Claude-skill-registry celltypeannotation

Annotates cell clusters with biological cell type labels using multiple methods: direct assignment, ScType, scCATCH, hitype, or CellTypist. This process is essential for interpreting clustering results by assigning meaningful biological identities to each cluster.

install
source · Clone the upstream repo
git clone https://github.com/majiayu000/claude-skill-registry
Claude Code · Install into ~/.claude/skills/
T=$(mktemp -d) && git clone --depth=1 https://github.com/majiayu000/claude-skill-registry "$T" && mkdir -p ~/.claude/skills && cp -r "$T/skills/data/celltypeannotation" ~/.claude/skills/majiayu000-claude-skill-registry-celltypeannotation && rm -rf "$T"
manifest: skills/data/celltypeannotation/SKILL.md
source content

CellTypeAnnotation Process Configuration

Purpose

Annotates cell clusters with biological cell type labels using multiple methods: direct assignment, ScType, scCATCH, hitype, or CellTypist.

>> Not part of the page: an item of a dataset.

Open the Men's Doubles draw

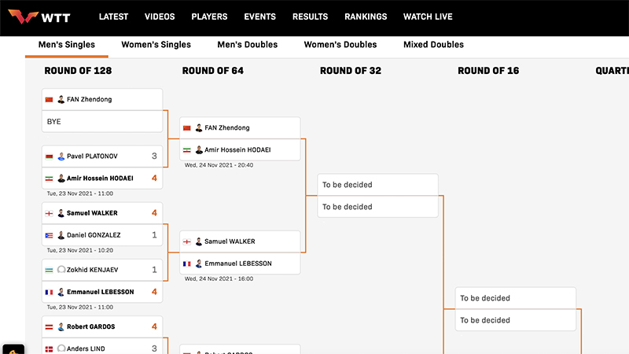tap(247, 45)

This process is essential for interpreting clustering results by assigning meaningful biological identities to each cluster.

When to Use

  • After clustering: When you have cluster assignments but need biological cell type labels
  • Automated annotation: When manual annotation is too time-consuming or subjective
  • Consistent nomenclature: When you need standardized cell type names across multiple samples
  • Reference-based annotation: When you have well-characterized reference datasets or marker databases
  • Cross-sample comparison: When analyzing multiple samples with the same cell type definitions
  • Alternative to SeuratMap2Ref: When you prefer database-based annotation over reference dataset mapping

Configuration Structure

Process Enablement

[CellTypeAnnotation]
cache = true  # Cache results for faster re-runs

Input Specification

[CellTypeAnnotation.in]
sobjfile = ["SeuratClustering"]  # Path or reference to Seurat object

Environment Variables

Core Parameters

[CellTypeAnnotation.envs]
# Annotation method selection
tool = "direct"  # Options: "direct", "sctype", "hitype", "sccatch", "celltypist"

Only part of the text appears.